The documentation was Python-only, with no Go or C++ references. Despite that, the model produced Go code and build artifacts, effectively translating the Python-described behavior into a Go implementation that ran on macOS.

What did the tester use to validate coding quality beyond “it runs”?

A Pelican test associated with Simon Willison. The tester ran the same style of benchmark on Sonnet 4.5 and compared the output to Willison’s earlier Pelican results; the outputs were described as very similar.

What evidence suggested the video-generation pipeline worked end-to-end?

After entering an API key, uploading an image, and submitting a prompt (“a beautiful cinematic video with smooth camera movement”), the app returned a generated video. The tester then copied a URL and watched the resulting 5-second clip in the browser.

What is the tester’s overall conclusion about Sonnet 4.5’s impact?
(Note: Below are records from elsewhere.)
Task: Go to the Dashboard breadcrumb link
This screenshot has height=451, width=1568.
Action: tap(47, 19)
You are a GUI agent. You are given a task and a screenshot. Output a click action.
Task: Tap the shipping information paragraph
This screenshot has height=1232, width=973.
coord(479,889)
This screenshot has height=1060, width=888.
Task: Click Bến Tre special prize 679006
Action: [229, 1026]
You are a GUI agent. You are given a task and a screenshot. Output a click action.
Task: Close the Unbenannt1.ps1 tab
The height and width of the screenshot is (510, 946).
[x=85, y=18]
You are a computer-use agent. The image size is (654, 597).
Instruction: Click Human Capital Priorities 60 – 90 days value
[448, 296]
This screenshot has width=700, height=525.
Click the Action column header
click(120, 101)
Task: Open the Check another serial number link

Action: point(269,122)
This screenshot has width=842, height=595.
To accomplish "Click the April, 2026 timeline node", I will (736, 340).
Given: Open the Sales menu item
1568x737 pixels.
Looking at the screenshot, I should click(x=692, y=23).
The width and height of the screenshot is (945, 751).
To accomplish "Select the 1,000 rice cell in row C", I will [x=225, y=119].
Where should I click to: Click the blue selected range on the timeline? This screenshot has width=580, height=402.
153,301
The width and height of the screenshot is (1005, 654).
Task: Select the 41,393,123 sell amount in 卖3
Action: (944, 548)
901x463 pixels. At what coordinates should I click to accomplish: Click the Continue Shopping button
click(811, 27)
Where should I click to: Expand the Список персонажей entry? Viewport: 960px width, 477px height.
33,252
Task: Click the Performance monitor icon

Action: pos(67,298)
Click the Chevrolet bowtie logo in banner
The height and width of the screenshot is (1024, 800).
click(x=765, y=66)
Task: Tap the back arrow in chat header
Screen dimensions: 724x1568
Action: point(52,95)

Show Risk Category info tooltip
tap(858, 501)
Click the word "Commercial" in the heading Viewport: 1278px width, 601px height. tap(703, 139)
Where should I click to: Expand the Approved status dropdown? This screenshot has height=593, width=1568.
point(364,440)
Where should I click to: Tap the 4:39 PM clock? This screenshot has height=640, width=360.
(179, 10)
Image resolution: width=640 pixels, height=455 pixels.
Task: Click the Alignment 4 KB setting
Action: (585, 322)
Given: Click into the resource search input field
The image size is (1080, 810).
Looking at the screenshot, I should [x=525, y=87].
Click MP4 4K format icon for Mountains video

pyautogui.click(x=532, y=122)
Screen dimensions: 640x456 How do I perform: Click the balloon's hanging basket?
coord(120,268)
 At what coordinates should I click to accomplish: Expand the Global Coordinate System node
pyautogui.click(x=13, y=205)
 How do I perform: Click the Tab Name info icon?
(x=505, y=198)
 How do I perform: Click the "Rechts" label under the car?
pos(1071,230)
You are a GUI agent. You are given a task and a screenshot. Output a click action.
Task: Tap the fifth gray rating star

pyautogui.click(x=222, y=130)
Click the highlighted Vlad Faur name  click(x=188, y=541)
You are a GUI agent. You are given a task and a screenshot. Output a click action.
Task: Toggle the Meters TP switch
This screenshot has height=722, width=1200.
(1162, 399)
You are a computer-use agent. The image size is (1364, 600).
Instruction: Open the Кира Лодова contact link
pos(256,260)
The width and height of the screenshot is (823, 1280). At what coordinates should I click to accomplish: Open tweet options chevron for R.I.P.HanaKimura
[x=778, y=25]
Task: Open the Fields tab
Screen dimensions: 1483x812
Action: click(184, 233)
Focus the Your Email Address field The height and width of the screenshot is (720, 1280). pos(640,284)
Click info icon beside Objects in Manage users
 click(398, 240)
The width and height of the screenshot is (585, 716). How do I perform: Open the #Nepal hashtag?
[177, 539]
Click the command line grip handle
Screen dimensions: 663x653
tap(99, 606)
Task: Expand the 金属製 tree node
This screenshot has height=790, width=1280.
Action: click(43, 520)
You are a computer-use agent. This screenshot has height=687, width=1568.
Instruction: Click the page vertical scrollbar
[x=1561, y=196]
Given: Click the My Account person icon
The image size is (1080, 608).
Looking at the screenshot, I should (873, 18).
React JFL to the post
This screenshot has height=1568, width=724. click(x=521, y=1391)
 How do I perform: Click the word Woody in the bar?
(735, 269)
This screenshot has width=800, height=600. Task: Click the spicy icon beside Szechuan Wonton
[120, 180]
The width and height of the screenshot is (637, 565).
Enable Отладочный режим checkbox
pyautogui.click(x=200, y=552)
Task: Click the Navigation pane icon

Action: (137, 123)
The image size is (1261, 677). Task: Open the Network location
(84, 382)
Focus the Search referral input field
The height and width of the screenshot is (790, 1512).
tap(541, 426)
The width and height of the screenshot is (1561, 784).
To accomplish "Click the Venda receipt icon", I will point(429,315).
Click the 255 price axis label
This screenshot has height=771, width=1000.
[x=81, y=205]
Not a “revolution,” but meaningful incremental improvements—especially speed, tool calling/agentic behavior, and reliable one-shot generation from documentation across languages. More testing is planned in Claude Code and with additional API checks.

Review Questions

  1. What steps were required to go from uploaded documentation to a running macOS app, and what language mismatch was resolved?
  2. How did the Pelican test function as a coding-quality check in this workflow?
  3. What specific user inputs did the generated app require to produce a video, and what was the observed output behavior?

Key Points

  1. 1

    Claude Sonnet 4.5 produced a working macOS app from documentation even when the documentation was Python-only and the generated implementation was in Go.

  2. 2

    The generated app supported an end-to-end video workflow: API key entry, image upload, prompt submission, and video output via a URL.

  3. 3

    In a live run, the app generated a short (5-second) cinematic-style video clip and returned it successfully for browser playback.

  4. 4

    A Pelican test comparison against Simon Willison’s benchmark output looked very similar, suggesting competitive coding performance beyond basic compilation.

  5. 5

    The tester’s first impression emphasizes speed and agentic tool calling, with cross-language translation handled smoothly in one shot.

  6. 6

    The overall verdict is incremental progress rather than a total step-change, with more evaluation planned in Claude Code and deeper API testing.

Highlights

Sonnet 4.5 turned Python-only documentation into a Go-based macOS app that ran and generated videos on demand.
A single workflow—API key + image + prompt—produced a playable video returned through a URL.
Pelican test outputs were described as very similar to Simon Willison’s earlier results, reinforcing coding competitiveness.
The tester saw strong speed and tool-calling behavior, but framed the change as incremental rather than revolutionary.